Verilen metin:

Kaç kişi kaldı buralarda? Nerdesiniz?
Kaç kişi kaldı buralarda? Nerdesiniz?
Ben mi değiştim, siz mi kayboldunuz dostlarım, yarenlerim.
Şiir dedim , bir şiir yazamadım.
Yazı yazayım dedim, başı sonu karıştı.
Dinden bahsettim, cehaletim ortaya saçıldı.
Milliyet dedim, ortada bir milletin ortak değeri, kültürü kalmadı sanki.
Bir zamanlar siz vardınız.
Deve iğne deliğinden nasıl geçer, geçebilir mi diye yazar dururken, harflere sarardık, harf nedir, ses nedir?
Kafiye bir başka derdimizdi. Durak bir başka derdimiz.
Şu kişi güzel yazıyor derdik, bu kişinin derdi al gülüm ver gülüm.
Şu kişi somut, bu şiir soyut.
İnsanların derdini aşkmış, sevdaymış derdik, ortalık Mecnun’dan Leyla’dan Ferhatt’an Şirin’den toz duman olurdu.
Bu aralar şair Eşref ile Şevket Süreyya Aydemir’e sardım ben, sizin elinizde hangi kitaplar var.
Nelerden, kimlerden bahsediyor?

Kısa alıştırma 1:
Aşağıdaki (a), (b) ve (c) ifadeleri metinle örtüşüyor mu? Her birine evet ya da hayır deyip kararı belirleyen sözleri metinden birebir alıntılayın.
(a) Anlatıcı bir şiir yazabildiğini söylüyor.
(b) Anlatıcı bu aralar şair Eşref'i okuduğunu belirtiyor.
(c) Kafiye ve durak, eskiden dert edinilen konular arasındaydı.
Kısa alıştırma 2:
Metne göre aşağıdaki soruları her biri ayrı satırda olacak şekilde yanıtlayın:
(a) Anlatıcı dinden bahsedince ne ortaya saçılmış?
(b) Anlatıcı yazı yazmaya kalkınca ne olmuş?
(c) Anlatıcı bu aralar hangi iki isme sardığını söylüyor?
Kısa alıştırma 3:
Metne göre, insanların derdi aşk ve sevda sayıldığında ortalık neden toz duman olurdu? Bir ile üç cümle arasında açıklayın.

Sağlanan veriler:
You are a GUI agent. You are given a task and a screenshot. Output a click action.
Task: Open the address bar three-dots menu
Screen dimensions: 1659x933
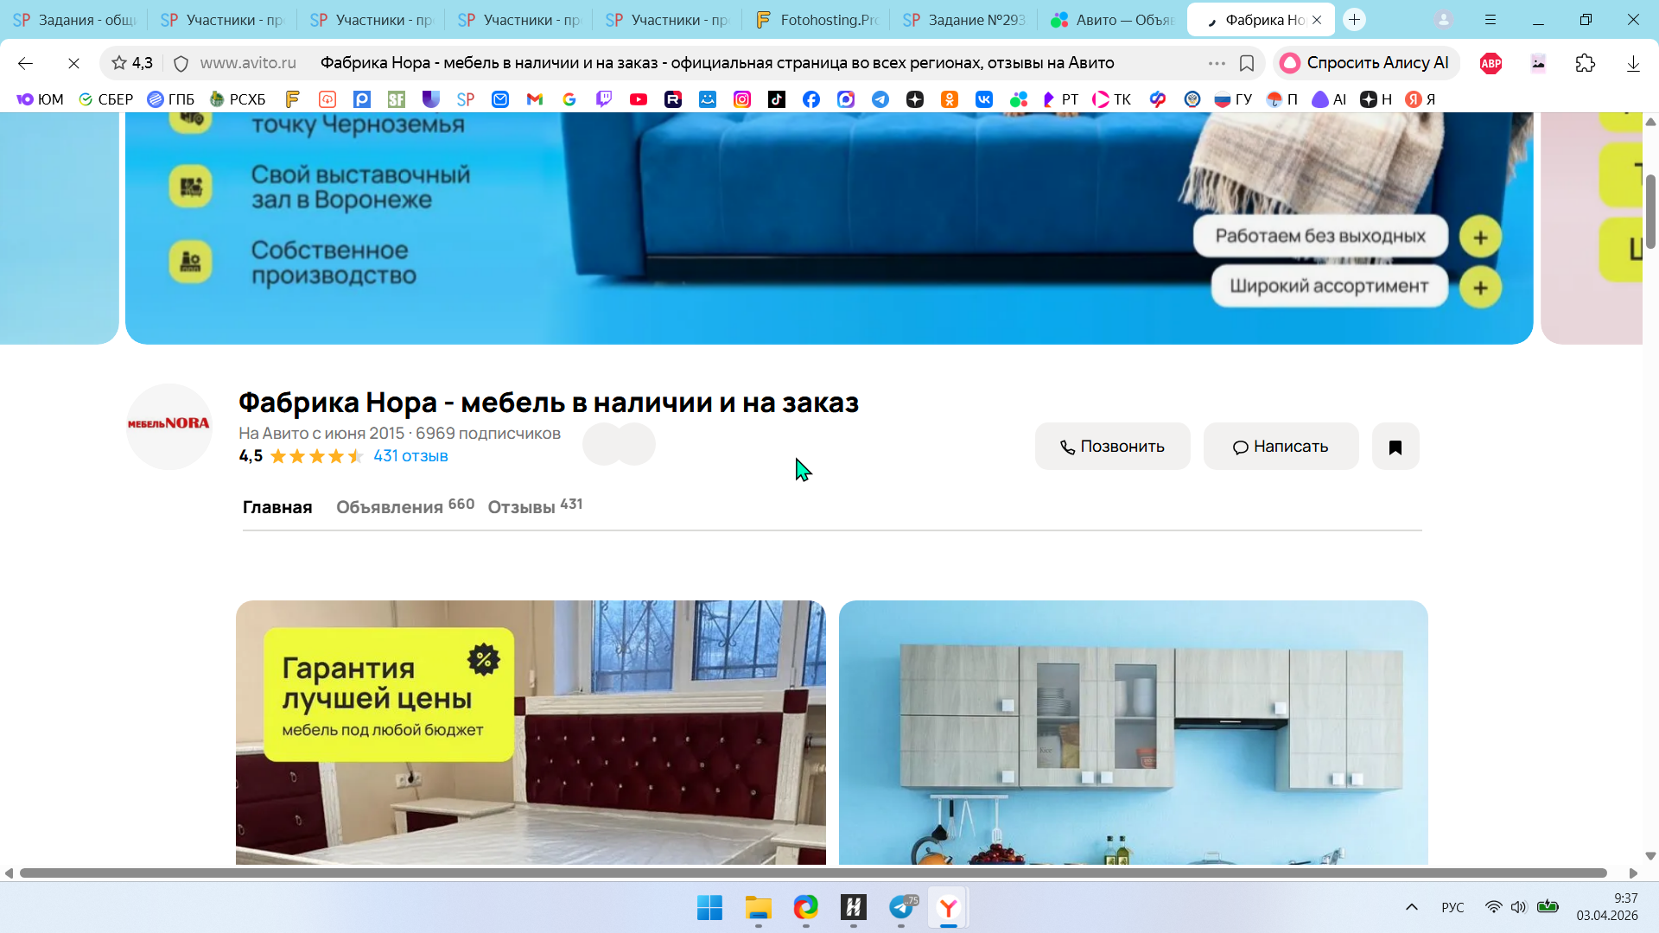click(x=1217, y=63)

Yanıt 1:
(a) Hayır: "bir şiir yazamadım."
(b) Evet: "Bu aralar şair Eşref ile Şevket Süreyya Aydemir’e sardım ben"
(c) Evet: "Kafiye bir başka derdimizdi. Durak bir başka derdimiz."

Yanıt 2:
(a) Anlatıcının cehaleti.
(b) Yazının başı sonu karışmış.
(c) Şair Eşref ile Şevket Süreyya Aydemir.

Yanıt 3:
İnsanların derdi aşk ve sevda sayıldığında herkes Mecnun, Leyla ve Şirin gibi adlardan söz ederdi. Metne göre ortalık bu adlardan toz duman olurdu.